# PASSAGE TO READ start

Firstly, and it may seem unbelievable to you at first sight, threading uses multiple threads whereas asyncio uses only one. For threading, it is easier to understand because the threads take turns to run the code and thus achieve concurrency. But how is it possible to achieve concurrency with a single thread?

Well, threading achieves concurrency with pre-emptive multitasking which means we cannot determine when to run which code in which thread. It’s the operating system that determines which code should be run in which thread. The control can be switched at any point between threads by the operating system. This is why we often see random results with threading. This post can be helpful if you want to learn more about threading.

On the other hand, asyncio achieves concurrency with cooperative multitasking. We can decide which part of the code can be awaited and thus the control be switched to run other parts of the code. The tasks need to cooperate and announce when the control will be switched out. And all this is done in a single thread with the await command. It may seem elusive now but will be much clearer when we see the code later.

What is coroutine?

This is a fancy and also exotic name in asyncio. It is not easy to explain what it is. Many tutorials don’t explain this concept at all and just show you what it is with some code. However, let’s try to understand what it is first.

The definition of coroutine in Python is:

Coroutines are a more generalized form of subroutines. Subroutines are entered at one point and exited at another point. Coroutines can be entered, exited, and resumed at many different points.

Well, this may still seem pretty exotic when you first see it. However, it will make more and more sense when you have worked more and more with asyncio.

In this definition, we can understand subroutines as functions despite the differences between the two. Normally, a function is entered and exited only once when it is called. However, there is a special function in Python called generator which can be entered and exited many times.

# PASSAGE TO READ end
# COLLECTED MATERIAL start

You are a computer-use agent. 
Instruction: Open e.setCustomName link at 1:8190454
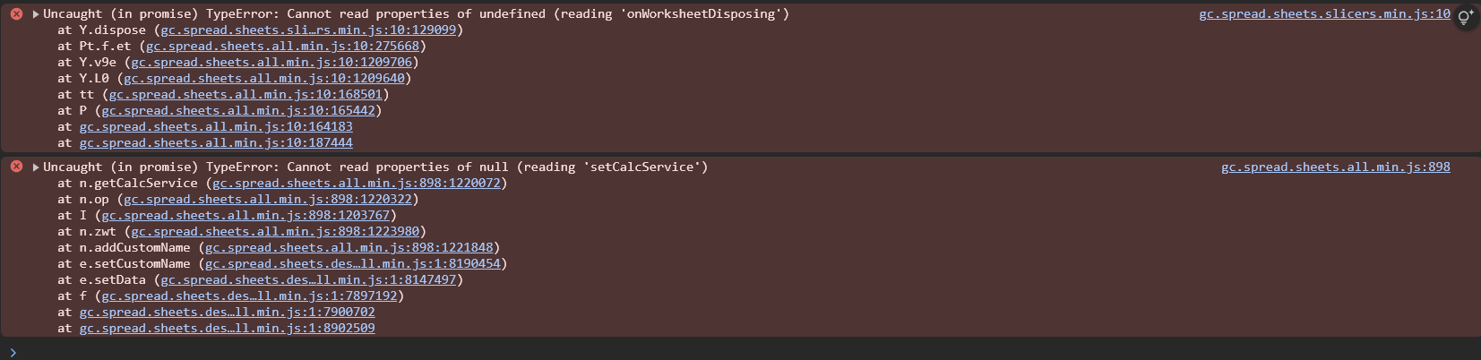pyautogui.click(x=353, y=264)
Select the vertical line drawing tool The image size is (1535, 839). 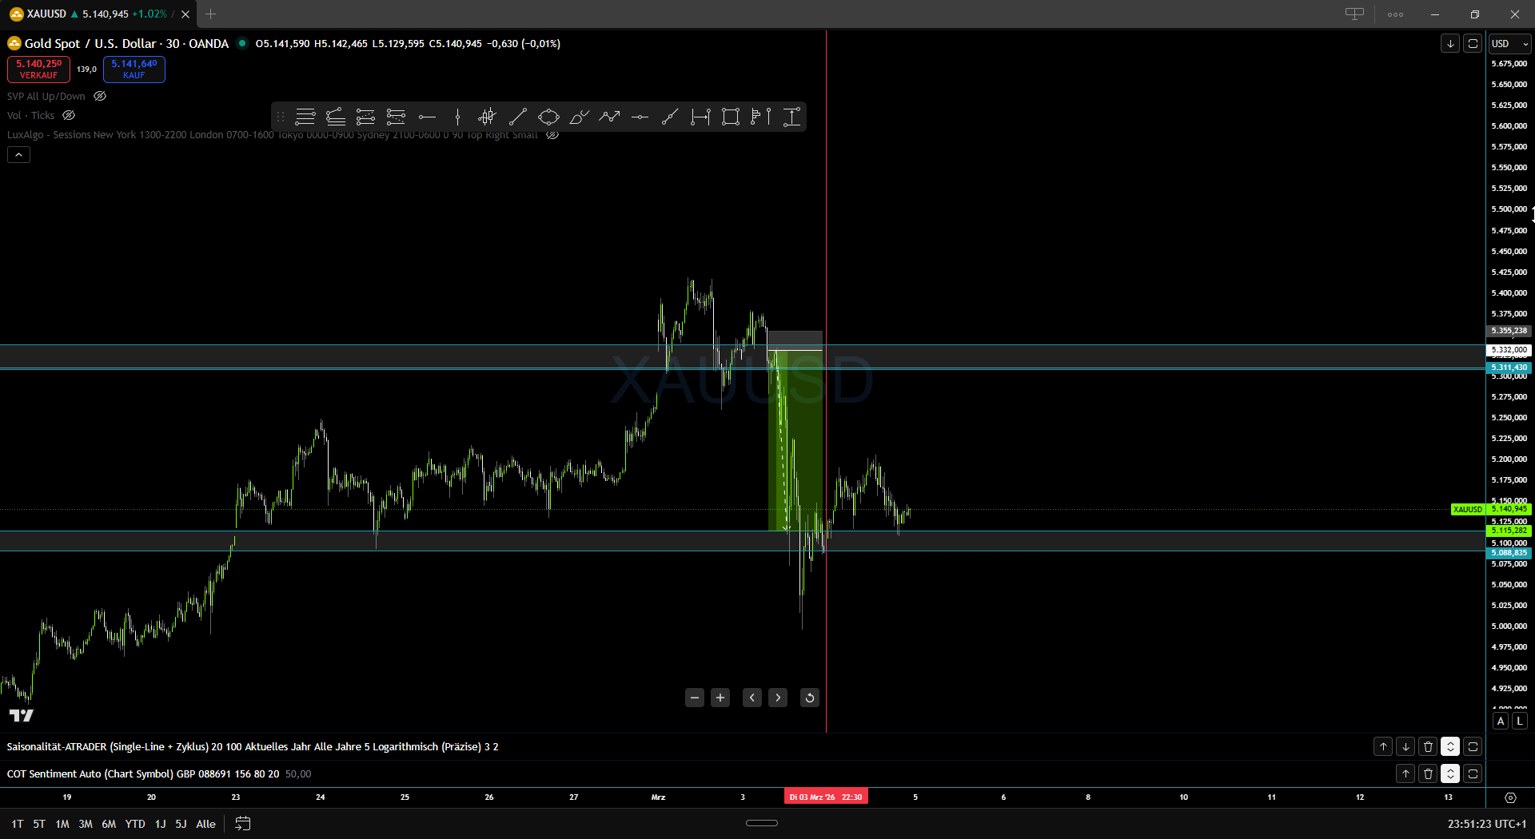coord(457,117)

# COLLECTED MATERIAL end

### EXERCISE AIM
Reproduce the passage above on threading, asyncio, and coroutines word for word, from beginning to end.

### CORRECT RESULT
Firstly, and it may seem unbelievable to you at first sight, threading uses multiple threads whereas asyncio uses only one. For threading, it is easier to understand because the threads take turns to run the code and thus achieve concurrency. But how is it possible to achieve concurrency with a single thread?

Well, threading achieves concurrency with pre-emptive multitasking which means we cannot determine when to run which code in which thread. It’s the operating system that determines which code should be run in which thread. The control can be switched at any point between threads by the operating system. This is why we often see random results with threading. This post can be helpful if you want to learn more about threading.

On the other hand, asyncio achieves concurrency with cooperative multitasking. We can decide which part of the code can be awaited and thus the control be switched to run other parts of the code. The tasks need to cooperate and announce when the control will be switched out. And all this is done in a single thread with the await command. It may seem elusive now but will be much clearer when we see the code later.

What is coroutine?

This is a fancy and also exotic name in asyncio. It is not easy to explain what it is. Many tutorials don’t explain this concept at all and just show you what it is with some code. However, let’s try to understand what it is first.

The definition of coroutine in Python is:

Coroutines are a more generalized form of subroutines. Subroutines are entered at one point and exited at another point. Coroutines can be entered, exited, and resumed at many different points.

Well, this may still seem pretty exotic when you first see it. However, it will make more and more sense when you have worked more and more with asyncio.

In this definition, we can understand subroutines as functions despite the differences between the two. Normally, a function is entered and exited only once when it is called. However, there is a special function in Python called generator which can be entered and exited many times.